To deal with this, the researchers decided to look at variations in family sleep patterns—which are notoriously variable when a child is born—and how they affect maternal sleep quality and employment outcomes (hours worked, income earned).

They used the Avon Longitudinal Study of Parents and Children (ALSPAC), a study of 14,000 families from a child’s birth to age 25. It is a treasure trove of data, with records of both parental and child sleep, as well as more arcane items such as size of room, type of sleeping arrangement, whether a parent is an extrovert or introvert, and important employment data such as estimates of job satisfaction, income, and duration of employment for both parents.

The working paper has some real gems in it. For example, it finds that “a one-unit increase in the number of times a child wakes up at night leads to a reduction in the mother’s average duration of sleep by 30 minutes per night.” New parents will know this effect: You wake up to the whimper of a child, and then take 30 minutes to fall back asleep. They found that the effect extends to fathers too, but it is twice as bad for mothers.

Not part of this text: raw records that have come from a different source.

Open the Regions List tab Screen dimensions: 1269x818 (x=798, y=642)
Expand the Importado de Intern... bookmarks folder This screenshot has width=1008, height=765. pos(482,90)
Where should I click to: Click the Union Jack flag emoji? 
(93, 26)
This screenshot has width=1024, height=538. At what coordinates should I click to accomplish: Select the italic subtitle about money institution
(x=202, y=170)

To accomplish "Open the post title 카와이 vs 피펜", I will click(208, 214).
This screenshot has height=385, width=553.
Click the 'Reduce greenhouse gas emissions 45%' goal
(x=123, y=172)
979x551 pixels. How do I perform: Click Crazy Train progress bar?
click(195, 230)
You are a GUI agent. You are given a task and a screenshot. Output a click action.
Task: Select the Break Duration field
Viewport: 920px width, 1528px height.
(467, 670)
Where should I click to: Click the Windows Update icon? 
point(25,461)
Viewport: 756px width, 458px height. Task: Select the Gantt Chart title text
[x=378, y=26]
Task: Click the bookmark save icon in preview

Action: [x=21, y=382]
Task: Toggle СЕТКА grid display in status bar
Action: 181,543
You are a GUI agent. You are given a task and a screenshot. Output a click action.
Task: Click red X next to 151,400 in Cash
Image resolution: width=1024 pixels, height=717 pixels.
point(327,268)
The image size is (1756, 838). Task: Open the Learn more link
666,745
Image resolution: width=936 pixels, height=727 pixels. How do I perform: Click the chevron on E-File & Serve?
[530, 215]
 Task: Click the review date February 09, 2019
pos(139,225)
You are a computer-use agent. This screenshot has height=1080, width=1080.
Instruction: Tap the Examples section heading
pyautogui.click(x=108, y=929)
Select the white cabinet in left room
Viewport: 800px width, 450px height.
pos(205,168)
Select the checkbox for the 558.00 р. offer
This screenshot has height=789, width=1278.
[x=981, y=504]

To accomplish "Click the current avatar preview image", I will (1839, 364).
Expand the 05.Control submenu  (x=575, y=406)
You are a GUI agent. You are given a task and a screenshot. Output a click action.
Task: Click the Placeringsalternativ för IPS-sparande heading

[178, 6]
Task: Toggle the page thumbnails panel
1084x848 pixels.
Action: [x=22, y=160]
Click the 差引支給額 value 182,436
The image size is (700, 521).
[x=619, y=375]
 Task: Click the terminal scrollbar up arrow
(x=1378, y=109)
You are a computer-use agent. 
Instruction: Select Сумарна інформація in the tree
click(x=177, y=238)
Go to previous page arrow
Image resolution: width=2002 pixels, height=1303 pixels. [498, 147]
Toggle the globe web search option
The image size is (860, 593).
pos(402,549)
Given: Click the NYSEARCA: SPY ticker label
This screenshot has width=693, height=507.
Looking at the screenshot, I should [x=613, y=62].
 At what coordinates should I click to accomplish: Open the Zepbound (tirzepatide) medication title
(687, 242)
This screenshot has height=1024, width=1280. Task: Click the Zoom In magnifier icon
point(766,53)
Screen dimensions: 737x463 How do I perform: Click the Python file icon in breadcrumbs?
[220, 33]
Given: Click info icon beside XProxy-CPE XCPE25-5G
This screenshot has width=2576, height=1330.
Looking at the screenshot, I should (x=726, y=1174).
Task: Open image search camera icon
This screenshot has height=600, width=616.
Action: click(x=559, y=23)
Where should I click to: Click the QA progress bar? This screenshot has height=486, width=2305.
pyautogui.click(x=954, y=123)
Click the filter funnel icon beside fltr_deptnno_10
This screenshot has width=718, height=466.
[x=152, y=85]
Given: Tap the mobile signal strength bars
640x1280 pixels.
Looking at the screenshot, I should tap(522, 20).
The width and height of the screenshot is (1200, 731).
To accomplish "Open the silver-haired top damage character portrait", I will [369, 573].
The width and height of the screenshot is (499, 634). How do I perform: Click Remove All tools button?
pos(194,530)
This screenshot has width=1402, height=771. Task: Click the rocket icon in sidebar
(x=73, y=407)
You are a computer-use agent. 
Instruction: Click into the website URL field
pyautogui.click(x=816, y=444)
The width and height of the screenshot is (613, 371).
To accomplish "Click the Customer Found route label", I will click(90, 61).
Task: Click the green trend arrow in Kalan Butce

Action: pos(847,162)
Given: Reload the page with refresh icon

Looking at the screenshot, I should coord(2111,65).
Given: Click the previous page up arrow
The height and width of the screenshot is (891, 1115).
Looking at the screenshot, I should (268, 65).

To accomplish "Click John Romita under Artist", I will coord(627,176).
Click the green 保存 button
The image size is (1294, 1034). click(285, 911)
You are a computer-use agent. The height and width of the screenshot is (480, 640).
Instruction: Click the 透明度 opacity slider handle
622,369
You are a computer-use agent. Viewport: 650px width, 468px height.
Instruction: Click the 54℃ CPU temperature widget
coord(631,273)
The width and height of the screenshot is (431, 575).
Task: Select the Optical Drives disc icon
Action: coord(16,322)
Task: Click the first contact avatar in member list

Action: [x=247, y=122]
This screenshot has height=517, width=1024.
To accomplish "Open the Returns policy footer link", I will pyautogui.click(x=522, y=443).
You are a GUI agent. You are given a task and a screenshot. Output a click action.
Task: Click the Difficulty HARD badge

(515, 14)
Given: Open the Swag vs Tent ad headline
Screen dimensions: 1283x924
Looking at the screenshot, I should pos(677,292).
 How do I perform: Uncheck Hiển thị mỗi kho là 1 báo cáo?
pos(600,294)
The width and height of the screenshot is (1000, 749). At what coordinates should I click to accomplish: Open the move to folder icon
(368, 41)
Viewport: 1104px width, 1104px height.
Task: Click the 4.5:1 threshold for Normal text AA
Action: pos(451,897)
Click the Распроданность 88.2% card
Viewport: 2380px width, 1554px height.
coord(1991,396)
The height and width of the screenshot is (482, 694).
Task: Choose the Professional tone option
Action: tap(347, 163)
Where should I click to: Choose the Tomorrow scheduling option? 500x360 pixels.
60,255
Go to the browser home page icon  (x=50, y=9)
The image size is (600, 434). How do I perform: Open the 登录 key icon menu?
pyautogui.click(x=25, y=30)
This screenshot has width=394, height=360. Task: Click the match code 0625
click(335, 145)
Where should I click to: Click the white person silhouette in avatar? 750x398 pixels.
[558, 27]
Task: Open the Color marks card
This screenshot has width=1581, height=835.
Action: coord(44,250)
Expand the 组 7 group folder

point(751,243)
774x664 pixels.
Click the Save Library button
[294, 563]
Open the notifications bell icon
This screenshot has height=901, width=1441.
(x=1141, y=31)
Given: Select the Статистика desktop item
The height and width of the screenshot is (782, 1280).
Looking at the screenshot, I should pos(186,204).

Of course, women’s labor force participation is affected by many things: whether she enjoyed her job when she became pregnant; the quality and affordability of childcare; the duration of paid or unpaid leave; income; and the relative importance of her income to overall family earnings.

The authors controlled for every effect they could, including parenting style, the presence of a new partner, the presence of a new child, and childcare arrangements. Also, Costa-Font said: “the kind of room the child sleeps in, the income, household composition.”

The association held: child sleep quality affects parental sleep quality, which is strongly correlated with parental employment.

“The implications are huge” said Costa-Font. “You have to recognize the impact on parents—not only are they going through hardship of having kids, but when they work they are less productive.”

If policymakers want to encourage baby-making and fertility, they should consider subsidizing these productivity losses, he suggested. “If we think of policies to incentivize fertility and children, we need to think beyond just childcare and about how to compensate parents for their productivity loss.”

The paper also seems to indirectly make a strong case for sleep-training, a highly contentious subject.

One weakness of the paper is that the data set only looks at parents from Bristol, a middle-class English city. It is not clear whether the effects are universal (though most parents will tell you unequivocally that they are). Also, it starts to measure productivity after the birth of the child: a better study would consider the effects before as well. 

Costa-Font and Flèche are involved in studying a much larger data set in Germany, which is turning up its own trove of insights, including the fact that the effects of children’s sleep on maternal sleep quality—and thus productivity—last for four years for women, while for men the effect is shorter-term.

As for Costa-Font’s wife, she was neither surprised nor moved by the conclusions, he said. “She thinks I am obsessed with sleep,” he said, noting she is an early riser and he, a night owl. “For me, sleep deprivation has huge draining effects,” he said.